• Your goal: From the records below, copy out exactly the lines from the one containing "Olfen (5 und 12 km) (56, 2006)" to the one containing "Tarinamme (349, 2344)", both included. Add nothing else.

• Records for processing:
<<<<

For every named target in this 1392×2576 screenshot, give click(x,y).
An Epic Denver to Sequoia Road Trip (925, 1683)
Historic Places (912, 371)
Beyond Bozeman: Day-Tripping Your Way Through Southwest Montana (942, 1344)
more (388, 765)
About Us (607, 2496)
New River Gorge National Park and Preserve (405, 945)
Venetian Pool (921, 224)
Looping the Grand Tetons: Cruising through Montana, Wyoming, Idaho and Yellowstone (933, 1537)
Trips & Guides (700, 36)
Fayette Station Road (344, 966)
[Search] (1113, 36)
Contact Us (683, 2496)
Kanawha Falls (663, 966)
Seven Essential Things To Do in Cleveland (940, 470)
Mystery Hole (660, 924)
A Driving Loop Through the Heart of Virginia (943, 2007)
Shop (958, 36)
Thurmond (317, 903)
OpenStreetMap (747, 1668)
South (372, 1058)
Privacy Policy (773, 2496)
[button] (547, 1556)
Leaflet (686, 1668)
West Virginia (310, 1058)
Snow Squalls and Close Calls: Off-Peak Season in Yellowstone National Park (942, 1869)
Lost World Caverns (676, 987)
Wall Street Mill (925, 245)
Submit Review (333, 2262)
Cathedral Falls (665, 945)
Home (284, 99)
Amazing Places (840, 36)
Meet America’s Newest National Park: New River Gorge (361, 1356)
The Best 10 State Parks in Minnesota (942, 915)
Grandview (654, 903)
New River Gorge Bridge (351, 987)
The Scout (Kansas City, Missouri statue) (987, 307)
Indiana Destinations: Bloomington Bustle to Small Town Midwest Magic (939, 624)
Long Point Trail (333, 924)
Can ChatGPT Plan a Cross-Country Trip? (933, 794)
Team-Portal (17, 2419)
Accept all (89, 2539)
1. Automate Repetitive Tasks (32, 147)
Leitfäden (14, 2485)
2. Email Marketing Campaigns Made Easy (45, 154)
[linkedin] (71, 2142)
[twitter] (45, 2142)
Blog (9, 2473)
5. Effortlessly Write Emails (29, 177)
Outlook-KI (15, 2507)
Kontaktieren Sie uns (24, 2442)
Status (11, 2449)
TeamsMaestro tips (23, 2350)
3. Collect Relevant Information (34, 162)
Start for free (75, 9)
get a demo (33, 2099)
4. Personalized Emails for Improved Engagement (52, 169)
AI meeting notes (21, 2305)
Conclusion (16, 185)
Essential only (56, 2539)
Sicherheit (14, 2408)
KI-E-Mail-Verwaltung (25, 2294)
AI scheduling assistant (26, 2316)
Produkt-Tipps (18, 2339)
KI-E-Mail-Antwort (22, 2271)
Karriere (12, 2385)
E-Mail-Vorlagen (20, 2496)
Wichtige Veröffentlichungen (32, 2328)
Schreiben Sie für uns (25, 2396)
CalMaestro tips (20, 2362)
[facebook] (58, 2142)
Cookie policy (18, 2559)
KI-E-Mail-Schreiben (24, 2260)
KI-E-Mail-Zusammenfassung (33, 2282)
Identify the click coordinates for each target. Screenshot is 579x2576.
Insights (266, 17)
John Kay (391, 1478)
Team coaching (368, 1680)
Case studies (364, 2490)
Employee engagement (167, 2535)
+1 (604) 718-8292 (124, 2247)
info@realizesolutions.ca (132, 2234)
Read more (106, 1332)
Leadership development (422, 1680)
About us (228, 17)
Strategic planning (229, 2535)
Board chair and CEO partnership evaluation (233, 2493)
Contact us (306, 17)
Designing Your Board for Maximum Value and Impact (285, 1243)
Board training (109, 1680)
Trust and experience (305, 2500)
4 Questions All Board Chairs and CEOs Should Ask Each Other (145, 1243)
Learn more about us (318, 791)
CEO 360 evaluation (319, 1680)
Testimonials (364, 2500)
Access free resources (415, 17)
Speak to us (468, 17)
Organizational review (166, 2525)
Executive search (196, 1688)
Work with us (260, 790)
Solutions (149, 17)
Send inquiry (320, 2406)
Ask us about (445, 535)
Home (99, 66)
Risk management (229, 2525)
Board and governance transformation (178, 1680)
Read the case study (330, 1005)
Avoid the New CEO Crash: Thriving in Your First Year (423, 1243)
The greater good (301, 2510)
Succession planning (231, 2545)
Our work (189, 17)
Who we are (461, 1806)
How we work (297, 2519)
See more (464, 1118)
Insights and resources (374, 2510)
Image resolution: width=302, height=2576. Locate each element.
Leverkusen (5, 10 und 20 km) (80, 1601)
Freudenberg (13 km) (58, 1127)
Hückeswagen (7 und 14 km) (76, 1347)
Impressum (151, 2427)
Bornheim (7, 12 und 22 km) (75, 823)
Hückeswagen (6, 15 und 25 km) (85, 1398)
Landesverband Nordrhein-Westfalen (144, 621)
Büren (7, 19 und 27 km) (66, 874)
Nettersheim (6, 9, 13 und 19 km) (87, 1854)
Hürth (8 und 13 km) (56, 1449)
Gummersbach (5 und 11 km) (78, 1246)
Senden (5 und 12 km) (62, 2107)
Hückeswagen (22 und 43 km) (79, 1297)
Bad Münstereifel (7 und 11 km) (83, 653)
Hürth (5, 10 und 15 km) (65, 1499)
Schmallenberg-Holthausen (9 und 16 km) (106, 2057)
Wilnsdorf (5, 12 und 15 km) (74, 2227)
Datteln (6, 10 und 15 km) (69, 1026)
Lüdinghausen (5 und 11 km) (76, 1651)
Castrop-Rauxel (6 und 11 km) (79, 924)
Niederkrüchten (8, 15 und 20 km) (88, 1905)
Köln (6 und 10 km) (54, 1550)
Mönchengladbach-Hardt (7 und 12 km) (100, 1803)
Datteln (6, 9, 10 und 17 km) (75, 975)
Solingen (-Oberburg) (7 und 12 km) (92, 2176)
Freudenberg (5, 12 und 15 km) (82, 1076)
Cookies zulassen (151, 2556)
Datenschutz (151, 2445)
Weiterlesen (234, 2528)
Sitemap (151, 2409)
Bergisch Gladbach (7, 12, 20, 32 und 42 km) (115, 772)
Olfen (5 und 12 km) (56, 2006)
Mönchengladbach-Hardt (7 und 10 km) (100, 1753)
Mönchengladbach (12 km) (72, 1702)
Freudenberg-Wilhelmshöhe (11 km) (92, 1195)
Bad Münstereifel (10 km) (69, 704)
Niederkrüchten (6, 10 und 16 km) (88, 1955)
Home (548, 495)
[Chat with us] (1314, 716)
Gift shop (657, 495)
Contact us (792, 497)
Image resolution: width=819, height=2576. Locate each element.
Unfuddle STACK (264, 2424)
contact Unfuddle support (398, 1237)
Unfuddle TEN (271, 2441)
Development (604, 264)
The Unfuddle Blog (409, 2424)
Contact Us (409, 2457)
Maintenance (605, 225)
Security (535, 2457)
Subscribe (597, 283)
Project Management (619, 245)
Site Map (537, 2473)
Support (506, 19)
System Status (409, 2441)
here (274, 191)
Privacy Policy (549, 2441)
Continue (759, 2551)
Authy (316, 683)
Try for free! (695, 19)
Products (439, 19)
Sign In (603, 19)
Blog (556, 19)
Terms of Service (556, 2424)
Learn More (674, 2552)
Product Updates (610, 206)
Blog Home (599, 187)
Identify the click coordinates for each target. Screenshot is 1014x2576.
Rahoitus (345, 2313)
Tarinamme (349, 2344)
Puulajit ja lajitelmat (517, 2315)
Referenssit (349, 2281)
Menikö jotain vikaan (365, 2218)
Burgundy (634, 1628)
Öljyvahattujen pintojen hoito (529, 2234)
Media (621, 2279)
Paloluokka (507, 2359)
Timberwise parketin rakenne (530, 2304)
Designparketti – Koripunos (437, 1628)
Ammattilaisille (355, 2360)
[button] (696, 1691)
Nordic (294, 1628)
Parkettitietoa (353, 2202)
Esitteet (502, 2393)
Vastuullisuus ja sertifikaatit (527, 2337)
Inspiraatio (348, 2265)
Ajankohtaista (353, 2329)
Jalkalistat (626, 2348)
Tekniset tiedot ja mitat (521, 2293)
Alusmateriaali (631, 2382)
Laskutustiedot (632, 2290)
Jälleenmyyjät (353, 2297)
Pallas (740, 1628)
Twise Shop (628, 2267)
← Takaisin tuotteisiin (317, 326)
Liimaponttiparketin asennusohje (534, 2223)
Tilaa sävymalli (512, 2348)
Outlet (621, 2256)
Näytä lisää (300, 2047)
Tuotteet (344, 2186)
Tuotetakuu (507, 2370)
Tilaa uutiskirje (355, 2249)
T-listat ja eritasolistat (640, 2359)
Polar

>>>>

• Result:
Olfen (5 und 12 km) (56, 2006)
Mönchengladbach-Hardt (7 und 10 km) (100, 1753)
Mönchengladbach (12 km) (72, 1702)
Freudenberg-Wilhelmshöhe (11 km) (92, 1195)
Bad Münstereifel (10 km) (69, 704)
Niederkrüchten (6, 10 und 16 km) (88, 1955)
Home (548, 495)
[Chat with us] (1314, 716)
Gift shop (657, 495)
Contact us (792, 497)
Image resolution: width=819, height=2576. Locate each element.
Unfuddle STACK (264, 2424)
contact Unfuddle support (398, 1237)
Unfuddle TEN (271, 2441)
Development (604, 264)
The Unfuddle Blog (409, 2424)
Contact Us (409, 2457)
Maintenance (605, 225)
Security (535, 2457)
Subscribe (597, 283)
Project Management (619, 245)
Site Map (537, 2473)
Support (506, 19)
System Status (409, 2441)
here (274, 191)
Privacy Policy (549, 2441)
Continue (759, 2551)
Authy (316, 683)
Try for free! (695, 19)
Products (439, 19)
Sign In (603, 19)
Blog (556, 19)
Terms of Service (556, 2424)
Learn More (674, 2552)
Product Updates (610, 206)
Blog Home (599, 187)
Identify the click coordinates for each target. Screenshot is 1014x2576.
Rahoitus (345, 2313)
Tarinamme (349, 2344)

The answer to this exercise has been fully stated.